After the Senate and Assembly Budget committees release their budgets in mid-May, the chairs of the Budget Committees (Assembly: Ting, Senate: Mitchell), the chairs of the Appropriations Committees (Assembly: Gonzalez-Fletcher, Senate: Lara), the leadership (Assembly: Rendon, Senate: Atkins), and Governor Brown will get together and decide which bills are deserving of our great state’s money. The chosen ones will get moved off of the suspense file for a vote in the Appropriations Committee.
This process is opaque. However, as you probably already know, about half a dozen legislators with an enormous amount of power and several more who are members of the Appropriations Committees hold the keys to the progress of the bills we care about.

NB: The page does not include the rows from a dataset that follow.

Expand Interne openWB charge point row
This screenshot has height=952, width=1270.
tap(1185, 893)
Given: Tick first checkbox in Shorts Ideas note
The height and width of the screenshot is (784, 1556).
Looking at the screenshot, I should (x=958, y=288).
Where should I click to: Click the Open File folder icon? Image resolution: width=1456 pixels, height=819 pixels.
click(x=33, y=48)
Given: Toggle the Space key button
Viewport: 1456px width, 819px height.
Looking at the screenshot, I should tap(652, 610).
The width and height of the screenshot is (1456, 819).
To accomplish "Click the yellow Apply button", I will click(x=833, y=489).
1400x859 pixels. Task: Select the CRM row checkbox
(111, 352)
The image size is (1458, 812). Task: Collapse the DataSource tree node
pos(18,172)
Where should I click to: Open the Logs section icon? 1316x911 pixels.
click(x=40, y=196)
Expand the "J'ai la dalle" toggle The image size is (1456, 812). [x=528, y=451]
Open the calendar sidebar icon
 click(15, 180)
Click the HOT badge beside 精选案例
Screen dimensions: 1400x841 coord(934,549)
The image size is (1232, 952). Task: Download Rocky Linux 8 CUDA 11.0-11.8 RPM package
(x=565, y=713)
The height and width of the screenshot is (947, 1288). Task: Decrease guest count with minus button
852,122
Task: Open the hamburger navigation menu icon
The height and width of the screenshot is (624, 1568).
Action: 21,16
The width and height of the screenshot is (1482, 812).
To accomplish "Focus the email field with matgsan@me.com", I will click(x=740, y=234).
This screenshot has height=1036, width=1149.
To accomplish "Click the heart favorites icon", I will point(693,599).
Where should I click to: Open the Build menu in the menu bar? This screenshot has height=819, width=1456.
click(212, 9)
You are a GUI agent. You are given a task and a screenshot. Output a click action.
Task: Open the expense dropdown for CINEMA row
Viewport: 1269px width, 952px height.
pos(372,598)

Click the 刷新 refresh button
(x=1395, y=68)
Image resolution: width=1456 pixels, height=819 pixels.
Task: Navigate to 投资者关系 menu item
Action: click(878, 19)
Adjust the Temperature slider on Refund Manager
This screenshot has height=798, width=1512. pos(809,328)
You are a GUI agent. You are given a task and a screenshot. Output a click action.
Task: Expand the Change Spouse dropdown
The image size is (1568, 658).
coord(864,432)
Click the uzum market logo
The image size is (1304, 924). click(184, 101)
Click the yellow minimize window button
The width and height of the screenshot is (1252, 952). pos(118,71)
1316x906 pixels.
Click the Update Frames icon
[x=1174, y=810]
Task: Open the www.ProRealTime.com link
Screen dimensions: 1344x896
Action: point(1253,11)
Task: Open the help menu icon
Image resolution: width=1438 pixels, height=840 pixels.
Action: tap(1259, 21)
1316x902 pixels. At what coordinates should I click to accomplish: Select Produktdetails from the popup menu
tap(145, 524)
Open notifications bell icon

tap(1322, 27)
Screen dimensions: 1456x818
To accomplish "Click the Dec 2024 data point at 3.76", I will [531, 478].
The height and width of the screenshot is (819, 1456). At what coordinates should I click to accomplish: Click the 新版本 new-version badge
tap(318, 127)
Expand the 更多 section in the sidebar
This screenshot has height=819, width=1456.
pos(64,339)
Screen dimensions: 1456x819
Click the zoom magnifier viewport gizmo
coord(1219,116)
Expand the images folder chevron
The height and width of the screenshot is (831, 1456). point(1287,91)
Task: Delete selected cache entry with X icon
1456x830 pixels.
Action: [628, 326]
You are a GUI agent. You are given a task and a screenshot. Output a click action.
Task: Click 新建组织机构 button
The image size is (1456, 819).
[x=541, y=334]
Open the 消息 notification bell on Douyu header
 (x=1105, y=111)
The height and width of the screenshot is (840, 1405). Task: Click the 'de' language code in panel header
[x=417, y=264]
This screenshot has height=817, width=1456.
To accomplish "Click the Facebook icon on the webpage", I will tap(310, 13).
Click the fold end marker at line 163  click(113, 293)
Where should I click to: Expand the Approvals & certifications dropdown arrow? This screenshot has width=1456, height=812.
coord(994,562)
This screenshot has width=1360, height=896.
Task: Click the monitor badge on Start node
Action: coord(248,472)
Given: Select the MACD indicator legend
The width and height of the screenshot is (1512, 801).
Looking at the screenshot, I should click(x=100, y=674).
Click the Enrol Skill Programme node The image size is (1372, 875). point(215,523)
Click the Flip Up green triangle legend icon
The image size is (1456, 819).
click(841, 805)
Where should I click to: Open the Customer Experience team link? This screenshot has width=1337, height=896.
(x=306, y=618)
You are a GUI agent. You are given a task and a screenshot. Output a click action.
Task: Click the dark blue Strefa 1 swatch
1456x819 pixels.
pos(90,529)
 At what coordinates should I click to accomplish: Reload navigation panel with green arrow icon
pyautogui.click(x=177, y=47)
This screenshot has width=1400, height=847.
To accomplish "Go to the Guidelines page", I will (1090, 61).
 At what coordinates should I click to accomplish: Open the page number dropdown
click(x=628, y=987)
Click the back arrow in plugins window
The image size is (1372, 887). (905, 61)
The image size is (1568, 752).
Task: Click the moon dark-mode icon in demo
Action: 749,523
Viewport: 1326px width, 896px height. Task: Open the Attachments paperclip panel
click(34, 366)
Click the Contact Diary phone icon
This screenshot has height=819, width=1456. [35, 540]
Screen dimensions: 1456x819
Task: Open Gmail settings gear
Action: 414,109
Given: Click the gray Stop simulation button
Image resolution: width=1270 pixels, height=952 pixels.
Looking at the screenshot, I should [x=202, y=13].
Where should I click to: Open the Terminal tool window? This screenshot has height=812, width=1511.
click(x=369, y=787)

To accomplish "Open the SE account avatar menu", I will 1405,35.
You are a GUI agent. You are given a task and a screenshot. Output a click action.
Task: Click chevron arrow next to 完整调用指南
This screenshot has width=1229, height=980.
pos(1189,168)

So, for the next week, the call to action is for the folks in the following districts:
Senate
Lara* – SD 33 Bates – SD 36 Beall – SD 15 Bradford – SD 35 Hill – SD 13 Nielsen – SD 4 Wiener – SD 11
Assembly
Gonzalez Fletcher* – AD 80 Bigelow – AD 5 Bloom – AD 50 Bonta – AD 18 Brough – AD 73 Calderon – AD 57 Carrillo – AD 51 Chau – AD 49 Eggman – AD 13 Fong – AD 34 Friedman – AD 43 Gallagher – AD 3 Garcia – AD 56 Nazarian – AD 46 Obernolte – AD 33 Quirk – AD 20 Reyes – AD 47
The other bills we are following are in the following states. If you live in one of these districts, give your representative a call about the bills you care about. Let them know what’s important to you!
In the Zombie “Suspense File”
Environment
- AB 1775 (Muratsuchi) Prohibits the development of new oil pipelines and other infrastructure in coastal waters controlled by the California State Lands Commission.
- SB 834 (Jackson) Prohibits the development of new oil pipelines and other infrastructure in coastal waters controlled by the California State Lands Commission.
Women’s & reproductive rights
- SB 1449 (Leyva) Requires testing of rape kits.
Moving fast! Have passed the first House
- AB 3 (Bonta) Raises age to 21 for buying a gun or ammunition.
- SB 183 (Lara) Prohibits ICE from entering public schools, community college campuses, and state buildings without a warrant.
- SB 419 (Portantino) Protects legislative staff and legislative advocates from retaliation for reporting any form of harassment in the Capitol.
- SB 320 (Leyva) Requires student health centers at public universities to offer abortion by medication.
Dead 🙁
- AB 1745 (Ting) Requires all new vehicle registrations (under 10,000 gvw) to be zero-emission by 2040.
- SB 562 (Lara) CA single-payer healthcare.
Died last year when Speaker Rendon refused to move it forward. Although it is dead, we kept it on the priority list because our groups voted for it! We are focusing our efforts on SB 974 & AB 2965 this year because extending Medi-Cal to undocumented folks will single-handedly cut California’s uninsured rate in half and bring us that much closer to universal coverage.
Held over from last year and moving by a different and somewhat mysterious timeline
- SB 100 (de León) Establishes a state policy that renewable and “zero-carbon” generating facilities supply all electricity procured to serve California end-use customers no later than December 31, 2045.
- SB 10 (Hertzberg) California money bail reform. Bases a person’s eligibility for pretrial release on community safety and that person’s likelihood of showing up in court, not on their ability to post bail.
- SB 651 (Allen) Requires state and local initiative, referendum, and recall petitions to include a statement identifying the three largest contributors of $50,000 or more.
Special cases
- AB 2066 (Stone) Remove eligibility barriers to immigrants for California Earned Income Tax Credit. This bill would go into effect right after passing and is not subject to any legislative deadlines!
- SB 1346 (Jackson) Bans bump stocks.This bill is non-fiscal so it is skipping Appropriations and heading straight for the floor.
- AB 931 (Weber) Permit lethal force by police only when it’s “necessary,” meaning when there’s no other way to prevent “imminent” injury. This was a “gut and amend” bill from last year, the result of completely changing a previous bill that had gone through a partial process. The new bill, although it has different content, can inherit the status of its parent bill and pick up where that bill left off in the process.. As a result, this bill is already in the Senate.